>> START ENTRIES PROVIDED
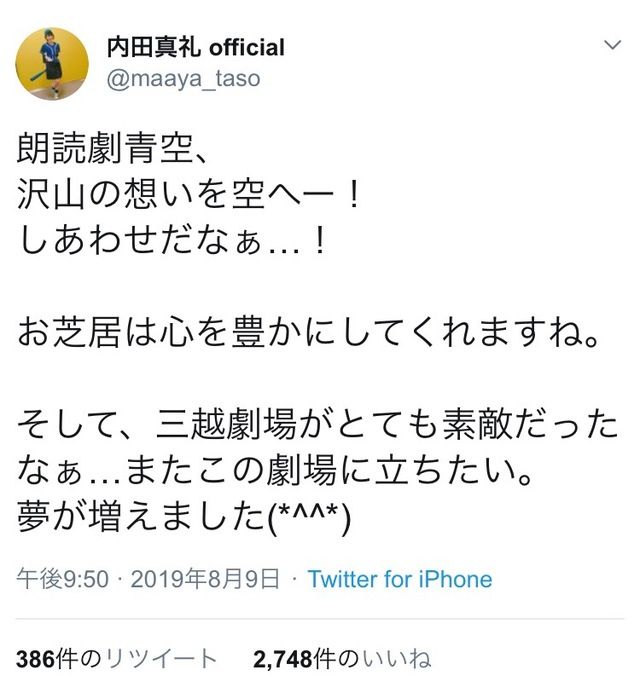Select the line starting そして、三越劇場
Screen dimensions: 640x693
tap(318, 425)
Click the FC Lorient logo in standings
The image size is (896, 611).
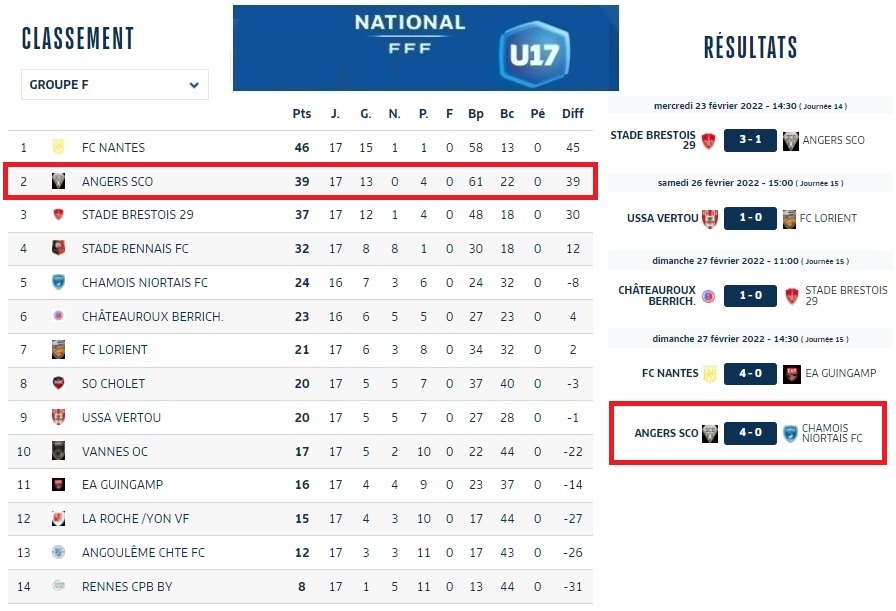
>> END ENTRIES PROVIDED
◆ PROBLEM TO WORK ON
Copy every line of the records above word for word, omitting the pictures.

◆ FULL SOLUTION
Select the line starting そして、三越劇場
Screen dimensions: 640x693
tap(318, 425)
Click the FC Lorient logo in standings
The image size is (896, 611).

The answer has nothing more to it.